Suzanne Berjot nous emmène en balade dans les rues de Paris sur les traces d’Haussmann.
Le Paris du baron - Karambolage - ARTE (youtube.com)
Le Paris du baron - Karambolage - ARTE - Art & Sciences Humaines (education.fr)
Regardez ces bâtiments de Berlin, Londres et Paris. Avez-vous reconnu l'immeuble parisien?
Eh oui, il a un style bien particulier. D'abord, c'est un immeuble en pierre de taille, sa façade est souvent richement décorée: statuaire mythologique, bestiaire fantaisiste ou encore faune et flore exotiques. Et il compte six étages. Regardons-les. Le rez-de- chaussée, normalement destiné aux boutiques. Le 1er étage, ou plutôt entresol. Le 2e étage, appelé l'étage noble, avec un balcon filant, réservé aux foyers les plus riches. Les étages intermédiaires, 3e et 4e, sans balcon. Le 5e étage, flanqué lui aussi d'un balcon filant. Et le 6e étage, sous les combles, autrefois habité par les domestiques, avec ses chambres de bonne qui offrent une belle vue et où l'on étouffe en été.
Si vous êtes parisiens, vous savez bien sûr qu'il s'agit d'un immeuble haussmannien, comme plus de la moitié des immeubles de Paris. Haussmann? Eh oui. D'après le célèbre baron, Georges Eugène Haussmann, issu d'une famille de Cologne, établie depuis six générations en Alsace.
Il fut préfet de la Seine, l'ancien département de Paris, à partir de 1853. Il faut savoir qu'au milieu du 19e siècle Paris est une ville labyrinthique, à la fois pittoresque avec des hôtels particuliers mais surtout insalubre et dangereuse, faite de rues étroites, surpeuplée et où il est difficile de circuler. En somme, une capitale qui n'a pas beaucoup évolué depuis la Révolution française.
Napoléon III, qui a vécu à Londres, trouve que Paris a tout à envier à sa rivale d'outre-Manche, métamorphosée par la révolution industrielle, avec ses grandes avenues, ses parcs et ses gares. Décidément, il est temps de moderniser la capitale française. Son mot d'ordre: tout doit circuler: l'air, les gens, l'argent. Pour satisfaire ses ambitions, Napoléon doit trouver un homme de poigne, capable de réaliser des travaux de grande ampleur. Le baron Haussmann sera son homme, un homme d'ordre. Il n'aime rien moins que la ligne droite, l'hygiène, l'autorité. Sa mission: aérer, unifier, embellir la ville.

▸ **COURT EXERCICE A**
D'après le texte sur le Paris d'Haussmann, à partir de quelle année Haussmann fut-il préfet de la Seine ?
Le texte et les enregistrements n'ont aucun lien entre eux.

▸ **DONNÉES**
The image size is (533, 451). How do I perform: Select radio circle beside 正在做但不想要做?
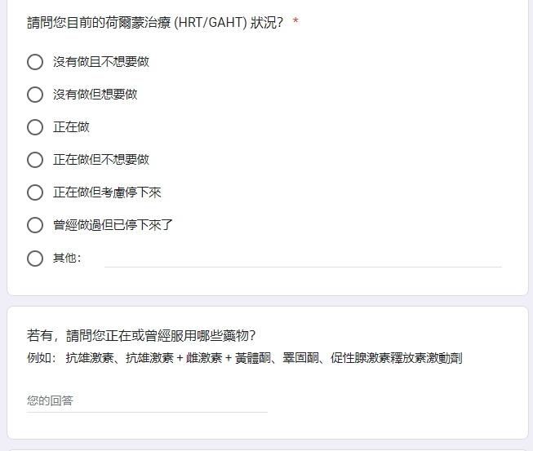pyautogui.click(x=35, y=160)
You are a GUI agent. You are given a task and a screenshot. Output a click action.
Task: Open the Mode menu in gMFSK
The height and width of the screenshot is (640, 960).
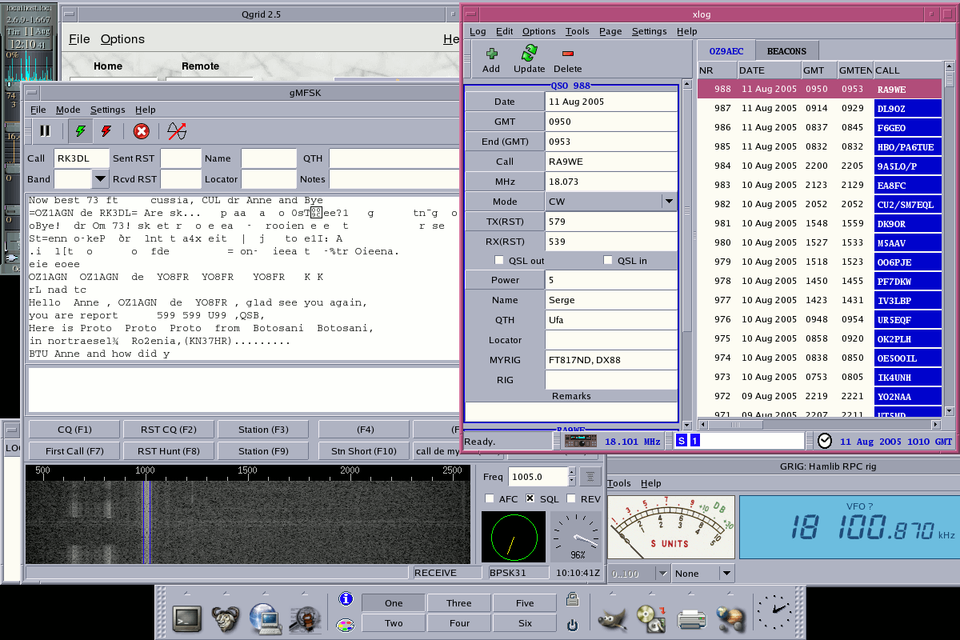click(x=67, y=110)
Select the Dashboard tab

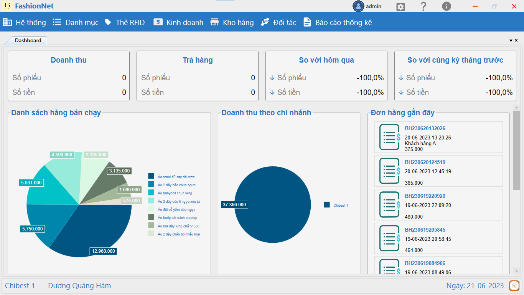28,40
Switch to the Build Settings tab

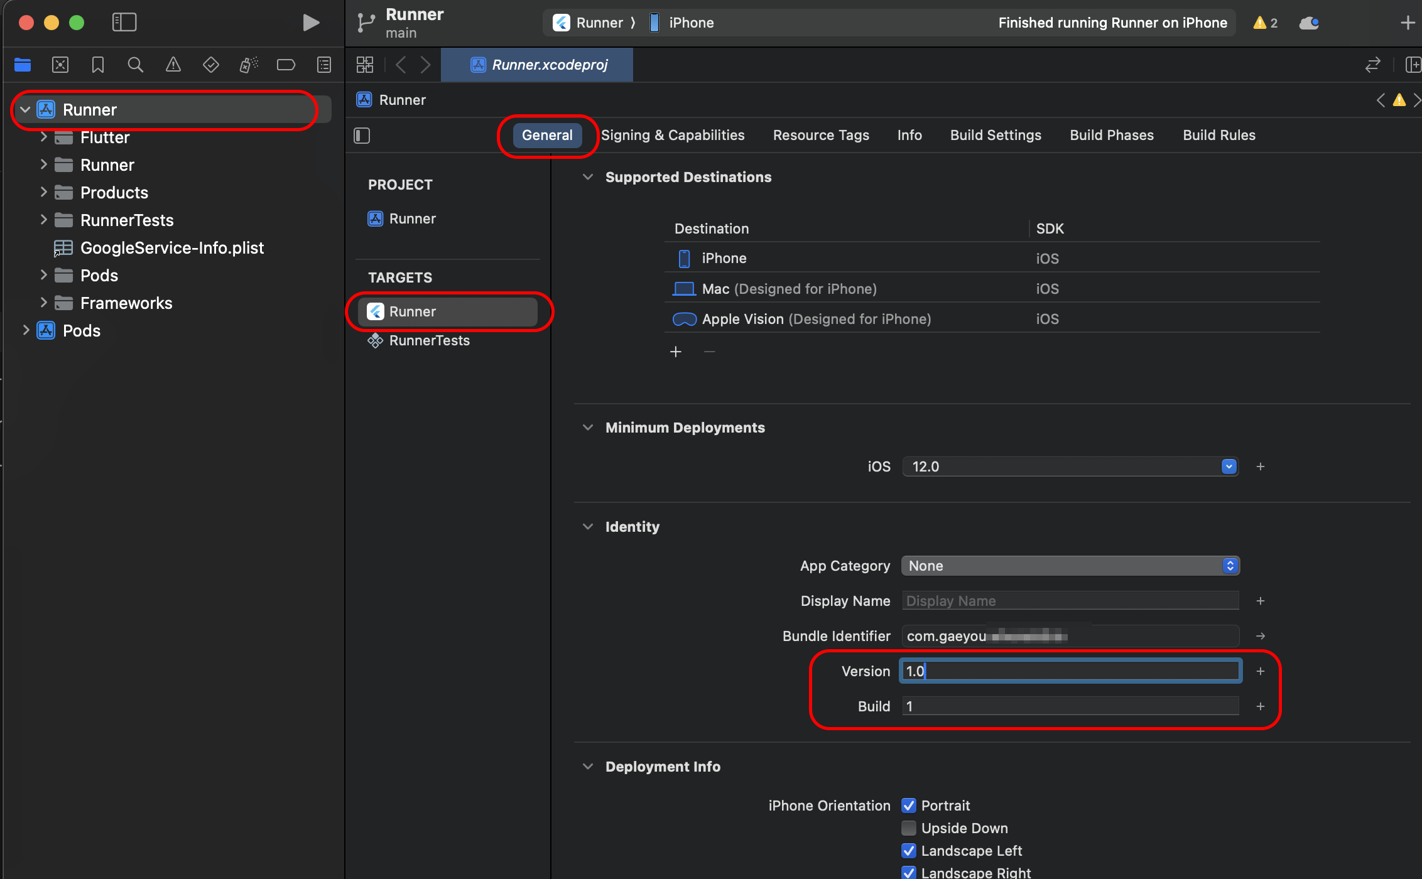[996, 135]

▸ **COURT EXERCICE B**
Recopiez les lignes des enregistrements qui vont de celle contenant « Select the Dashboard tab » jusqu'à la fin des enregistrements, bornes incluses, en laissant les images de côté.

▸ **RÉPONSE ATTENDUE A**
À partir de 1853.

▸ **RÉPONSE ATTENDUE B**
Select the Dashboard tab

28,40
Switch to the Build Settings tab

[996, 135]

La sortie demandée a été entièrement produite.